Sunday, November 8, 2015

Week of 11/3 - Mother and Son

1) I loved the mildly-surreal formal innovations in Mother and Son. I noticed the painting on the glass immediately and found myself looking for its effect in every shot. The warping effect I liked less, in that I felt that the blurry vignette effect was much more tonally effective--almost felt like watching the film with your eyes welled up with tears--than the structural distortion, which for me didn't add much to the piece. The sound was also great; I remember while watching the scene near the end where the son is alone in the forest and thinking about how clear every step he took was, but there was no noise besides that, and thought that moment in many ways articulated the experience as it was taking place inside his head.
2) I had to pee really badly when I was watching this film, so focusing on the ways that it formally experimented kept me excited.

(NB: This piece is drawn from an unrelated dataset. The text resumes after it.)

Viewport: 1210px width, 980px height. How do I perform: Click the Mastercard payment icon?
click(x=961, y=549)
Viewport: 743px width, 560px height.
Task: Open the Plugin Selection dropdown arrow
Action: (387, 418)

One shouldn't have to feel the need to be excited or entertained while watching a film like this, but it kept me a little bit more still in my seat when I was really squirming. That being said, I didn't want to just get up and go: for one, I had completely lost perception of time while watching this film, and I didn't know if time was moving really quickly or really slowly but every time I thought about getting up and going I thought that perhaps it was almost the end and that I would miss it. Again, not that the entertainment or the plot structure was vitally important, but I ultimately wanted the full experience and opted to be uncomfortable and a little distracted rather than missing part of the "journey" the film takes you on.
3) I'm not totally sure, after reading Schrader's piece, that I could identify if a film was or was not connected with the transcendental; though I appreciate his philosophy on the essence that filmmaking can articulate in a very special way. When he discusses style, I feel that Mother and Son gives a very heartfelt and genuine illustration of the things that he said these films contemplate, such as the mystery of existence and questioning "conventional interpretations of reality." There was a lot of mystery in this film, but not in the way we usually think of mystery as something ominous or to be solved. Rather, it waded in this mystery of intense spiritual connection with another person, and how that can be "isolating" in a way that is difficult to think analytically about, difficult to reduce down to words like "good" or "bad." Navigating into these connections is kind of magical; the world can truly melt away into one landscape, one color palette, one dialect, etc. when you invest your self toward the wellbeing of someone else.